Intel's Harpertown CPU is more energy efficient; Intel claims power consumption of 80 watts per socket, dropping to as little as 4 watts when idle. Apple has swapped out Xserve's redundant power supplies for stronger 750 watt units that exceed Energy Star 80 percent efficiency requirements. Mac Pro's system enclosure is identical to the previous model, while Xserve now has a USB 2.0 socket on its front panel.

Mac Pro and Xserve ship standard with discrete AMD/ATI 3-D graphics processing units (GPUs). Mac Pro's baseline config utilizes the Radeon HD 2600 XT with 256 MB of video memory, while Xserve ships with an on-board Radeon X1300. Mac Pro can support up to four AMD/ATI or NVidia graphics cards, while a 16x PCI-Express slot on Xserve permits the optional use of a standalone graphics adapter to supplant the built-in GPU.

AMD/ATI graphics cards are available now. An Apple spokesman said that optional NVidia graphics cards are "several weeks away."

Apple's systems are engineered in-house, not based on Intel reference designs.

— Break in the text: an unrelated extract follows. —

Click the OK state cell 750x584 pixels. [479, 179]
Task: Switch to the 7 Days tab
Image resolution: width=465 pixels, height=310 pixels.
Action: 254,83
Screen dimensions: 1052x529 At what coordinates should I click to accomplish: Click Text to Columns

Mac Pro and Xserve are thoroughly instrumented for multi-point monitoring of power utilization, temperature and fan speed. Both systems have standard swappable hard drive backplanes--Mac Pro has four internal swappable drive bays, while Xserve has three front-facing bays--and the option to use either Serial ATA or Serial Attached SCSI (SAS) drives. SAS is new to this generation of Mac Pro, a benefit of the optional hardware RAID controller. The same RAID controller is an option for Xserve, but Xserve is capable of using any mix of SATA and SAS drives without the RAID option.

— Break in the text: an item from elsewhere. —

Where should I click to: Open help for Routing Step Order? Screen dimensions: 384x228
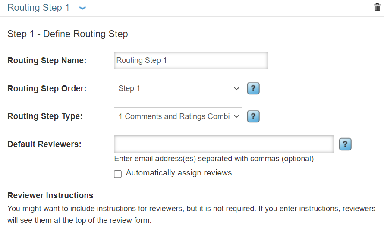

At $2,799, the standard Mac Pro ships with two 2.8 GHz quad-core Xeon CPUs, an AMD/ATI Radeon HD 2600 XT graphics card with 256 MB of video RAM, a 320 GB SATA hard drive, a 16X SuperDrive DVD burner with dual-layer support, Bluetooth 2.0, 2 GB of 800 MHz DDR2 memory, and Apple's wired aluminum keyboard and Mighty Mouse. Mac Pro ships with OS X Leopard and the iLife '08 personal digital media suite installed.

In its $2,999 standard configuration, Apple's Xserve has a single quad-core, 2.8 GHz CPU, an 80 GB SATA hard drive, 2 GB of 800 MHz DDR2 memory and a slot-loading SuperDrive DVD burner. Both systems have a large catalog of configure-to-order options that are factory-installed and tested by Apple.

The new Mac Pro and Xserve are shipping today via Apple's on-line and retail stores, and through authorized resellers.